Saturday, August 10, 2013

It has been one year since I last saw you. One year since your 40th birthday. Since you took me outside and made me guess which bike was yours out of a rack of at least 20. Since we ate BBQ from the food truck next to the bar because the bar's kitchen was closed for renovation. Since I wore the outfit I bought on my birthday that year so I would look like a hipster so I could hear you talk about how you thought all hipster things were cool wayyyy before the hipsters did. How you were the original hipster. One year since we talked about tattoos and my first publication. What you said to me when I told you. How everyone in that place loved you, how everyone was filled with joy to be celebrating with you, with whiskey, inside because it was too hot outside because it was August in Colorado. The place I left yesterday. To arrive home to a stolen bike. To impending change. To a reminder that you and S won't be visiting like we always talked about. To thoughts of how I've come this far because of you, and one year farther since, with you but not with you at all.

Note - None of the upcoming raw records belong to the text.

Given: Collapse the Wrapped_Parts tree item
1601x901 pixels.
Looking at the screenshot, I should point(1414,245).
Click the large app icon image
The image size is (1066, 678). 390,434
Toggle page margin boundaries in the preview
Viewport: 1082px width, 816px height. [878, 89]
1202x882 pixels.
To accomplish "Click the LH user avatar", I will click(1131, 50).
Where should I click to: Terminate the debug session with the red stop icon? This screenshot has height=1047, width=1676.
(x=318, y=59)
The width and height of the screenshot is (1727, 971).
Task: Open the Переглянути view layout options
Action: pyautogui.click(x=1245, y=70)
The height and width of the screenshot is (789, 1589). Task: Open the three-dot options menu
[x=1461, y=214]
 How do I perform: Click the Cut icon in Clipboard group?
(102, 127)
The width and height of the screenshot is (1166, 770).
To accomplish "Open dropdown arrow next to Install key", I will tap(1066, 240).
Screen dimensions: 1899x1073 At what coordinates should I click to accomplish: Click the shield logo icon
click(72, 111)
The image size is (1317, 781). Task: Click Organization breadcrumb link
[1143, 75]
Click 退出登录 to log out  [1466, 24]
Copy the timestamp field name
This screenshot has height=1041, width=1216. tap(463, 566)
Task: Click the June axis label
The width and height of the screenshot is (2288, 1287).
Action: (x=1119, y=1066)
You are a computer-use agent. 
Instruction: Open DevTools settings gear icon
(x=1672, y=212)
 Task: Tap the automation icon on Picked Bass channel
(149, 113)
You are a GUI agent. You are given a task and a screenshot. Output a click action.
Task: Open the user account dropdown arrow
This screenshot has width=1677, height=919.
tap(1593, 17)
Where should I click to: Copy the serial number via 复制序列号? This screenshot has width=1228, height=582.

For the past few months, I haven't been able to read your work. Because every word punches me in the gut, so heavy with your precision and your decision. Every word brings you almost back, which is not enough. I am supposed to be writing about your work, now. I am writing about it. Without looking at it. Because I can't. Not yet. I know the poem. I was asked to do this. But just right now, I can't bear that almost presence I feel when I cradle each line with my eyes, drop off a cliff at every line break, catch my breath one more time before breaking down into tears after the last word. But today.

Today is your 41st birthday. Since then and now, 40 and 41, alive and passed away, I have visited the place you grew up. Not the place you were born, but near it. Or nearer it than I've ever been, at least. B posted this already. It seems appropriate. The way you feel home the way I feel that you're here. Almost. Like salted air. Like a confounding context. Not displacement. But like it. 

Today I am feeling many losses. And I am feeling afraid of every loss that lies ahead. Today is the one day I feel safe in your poems instead of devastated. And I'm sorry that safe isn't the right word. And I'm sorry that I don't know what is. But I know what you would tell me if you were here. And today, that's enough.

1 comment:

Linda York said...

Thanks Ali for your remembrance and for your beautiful memory. Now, as Jake would say, go write.